El escribidor

  Por: Juan Carlos Orrego  
 
Tengo la impresión de que, a propósito del Premio Nobel otorgado a Mario Vargas Llosa, hay una conformidad mundial; o, por lo menos, latinoamericana, y si no, garantizo que la hay entre mis amigos y en mi casa. Como yo tenía nada más que ocho años cuando el mismo premio cayó en Aracataca y no recuerdo muy bien el bullicio que se levantó en el país, el fallo a favor del peruano viene a ser, casi, mi “primera vez” en el podio. Algo tiene que significar que, desde los puertos de Leticia, no sea necesario empinarse para ver el país del escritor laureado al otro lado del río.

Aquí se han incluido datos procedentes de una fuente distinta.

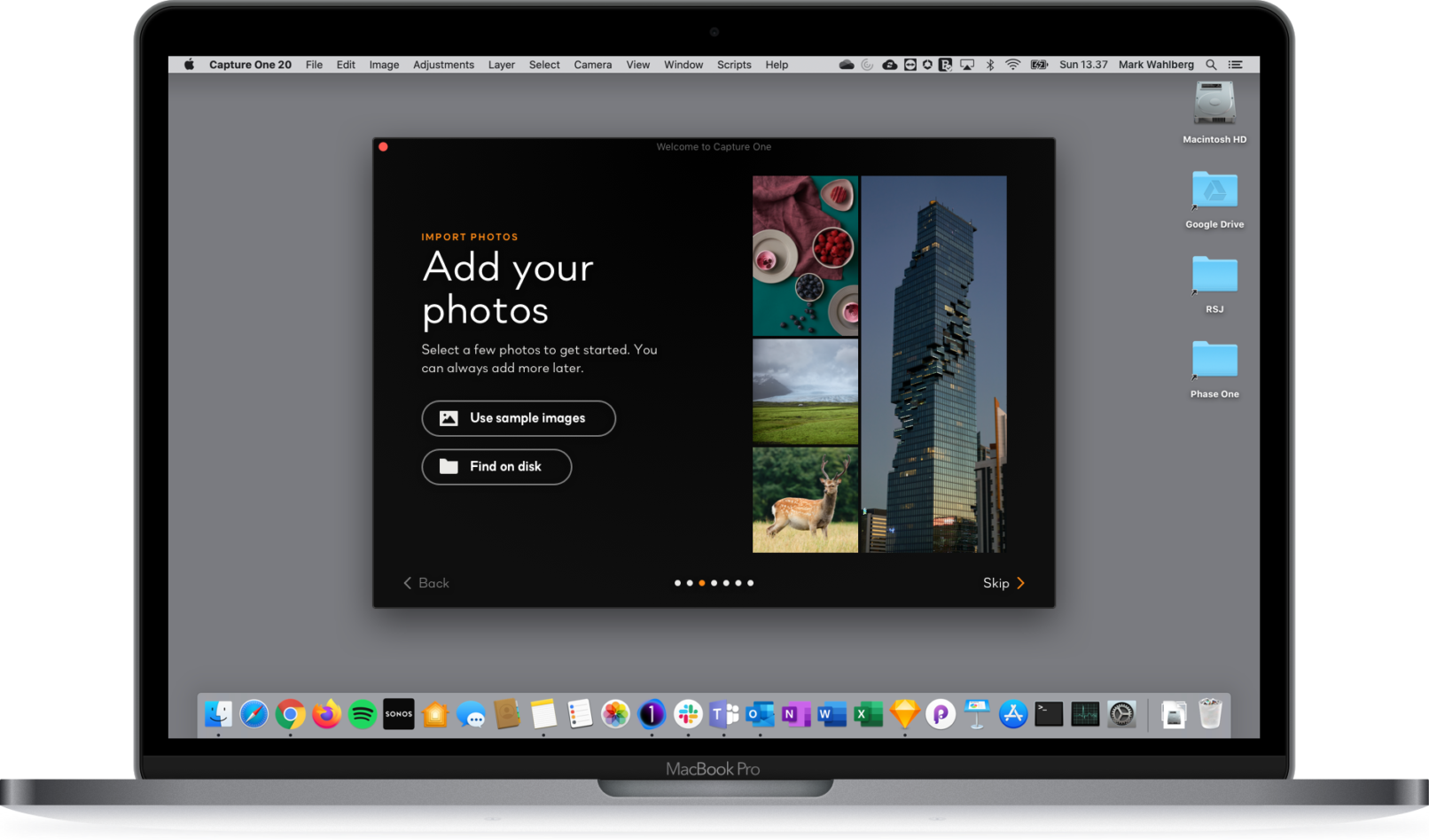Image resolution: width=1429 pixels, height=840 pixels.
Task: Open the Camera menu
Action: pos(592,64)
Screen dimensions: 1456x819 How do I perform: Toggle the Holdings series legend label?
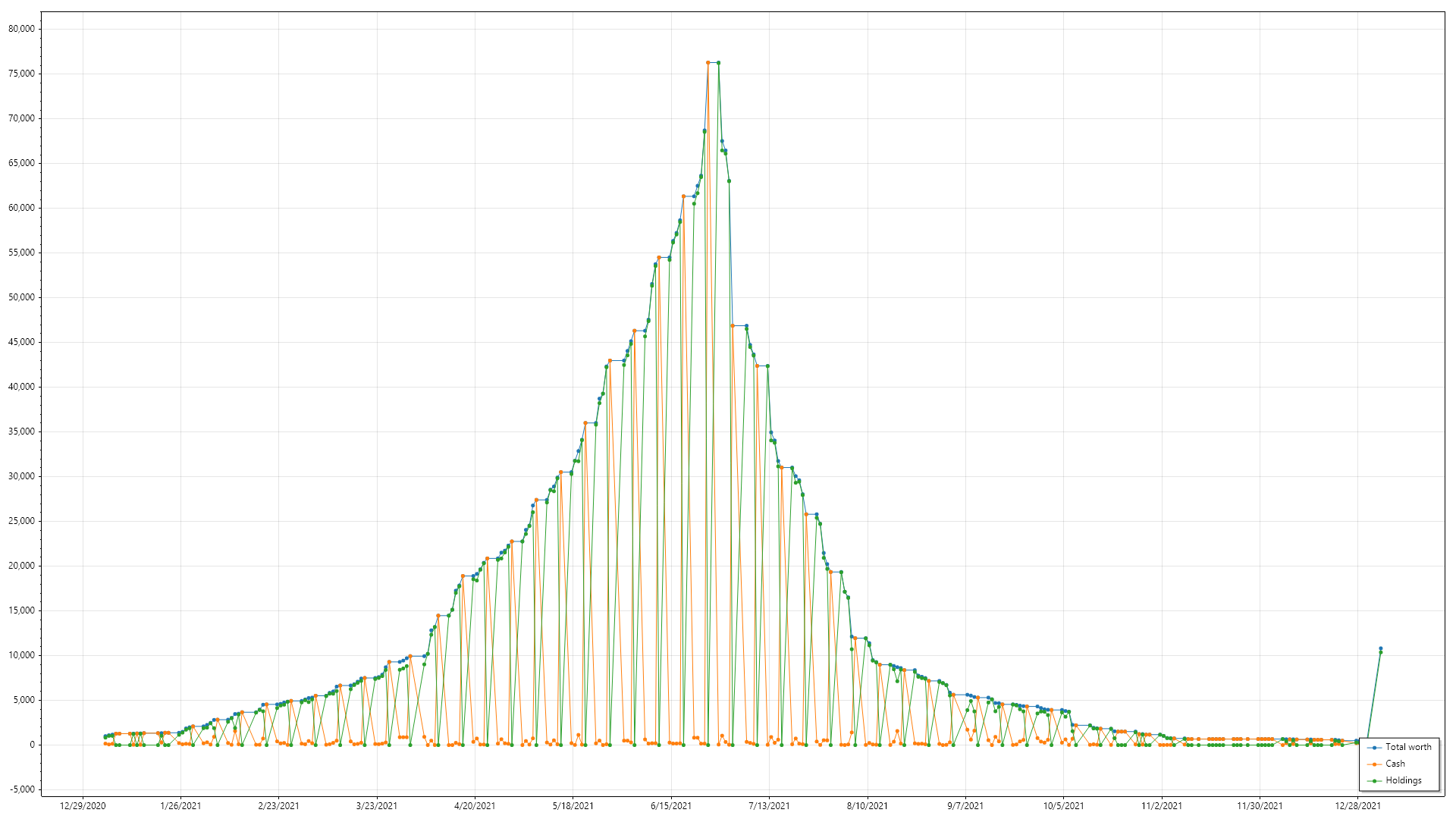click(x=1403, y=780)
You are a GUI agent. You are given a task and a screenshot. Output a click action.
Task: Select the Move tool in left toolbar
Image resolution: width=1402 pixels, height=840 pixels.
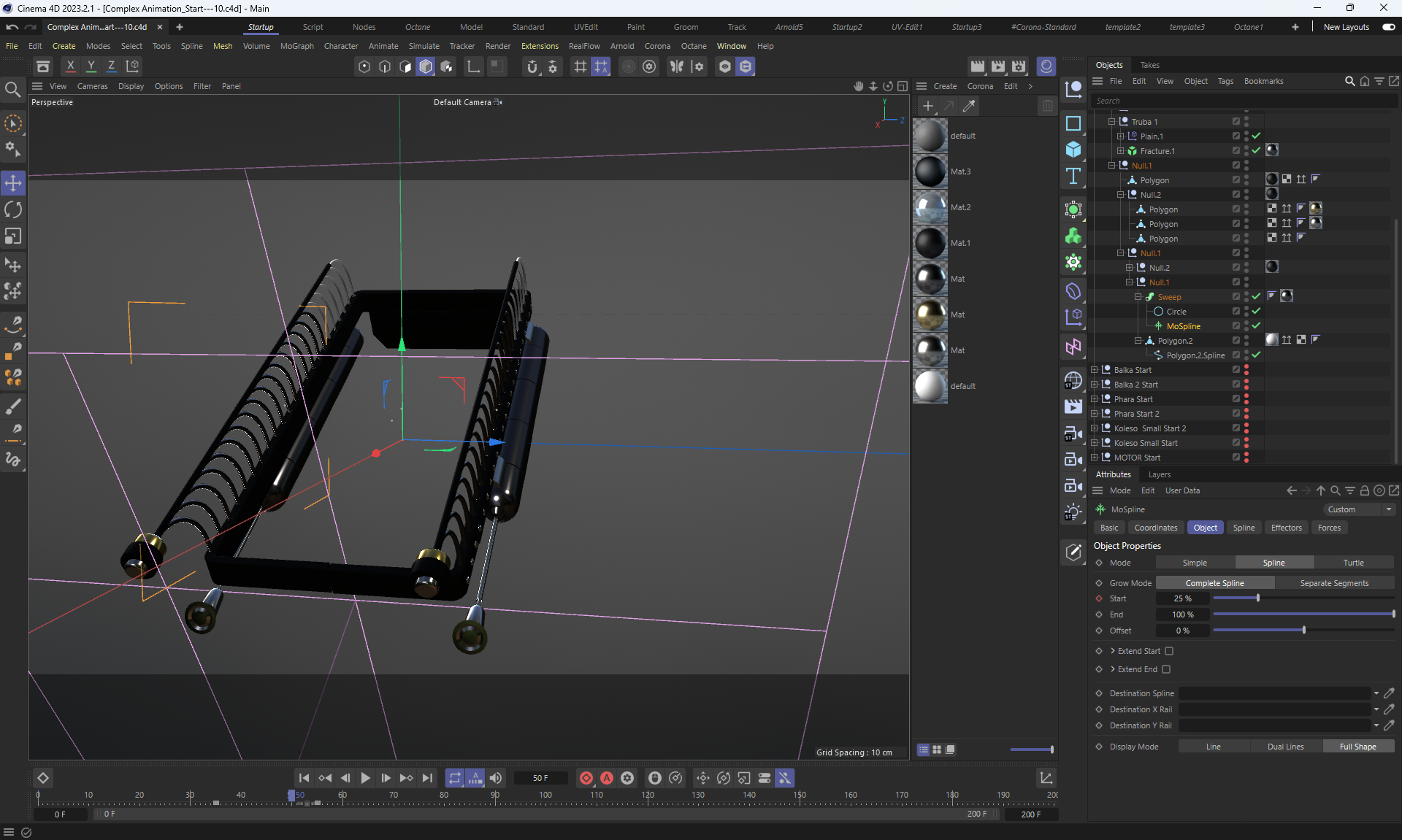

Inevitablemente, se han escuchado por ahí algunos chillidos de inconformidad. Unos provienen de esas criaturas mortificadas que, como por reacción química de su sangre, se oponen automáticamente a cualquier cosa: esos pobres diablos que, sin que les sea posible esbozar el más mínimo argumento —apenas hacen pucheros y manotean—, discuten la gloria de gente como Picasso, Nelson Mandela y Rafael Nadal. Otros quejidos son de aquellos para quienes la vida de sus semejantes se reduce a sus declaraciones públicas en materia política, con independencia de sus verdaderos milagros; esos que ahora, con poses muy estudiadas, acusan al flamante Premio Nobel del 2010 de ser un liberal desarrollista y sin alma. Pero, ¿hay en todo ese ruido alguna objeción seria contra la estructura de La casa verde o la técnica narrativa de Los cachorros?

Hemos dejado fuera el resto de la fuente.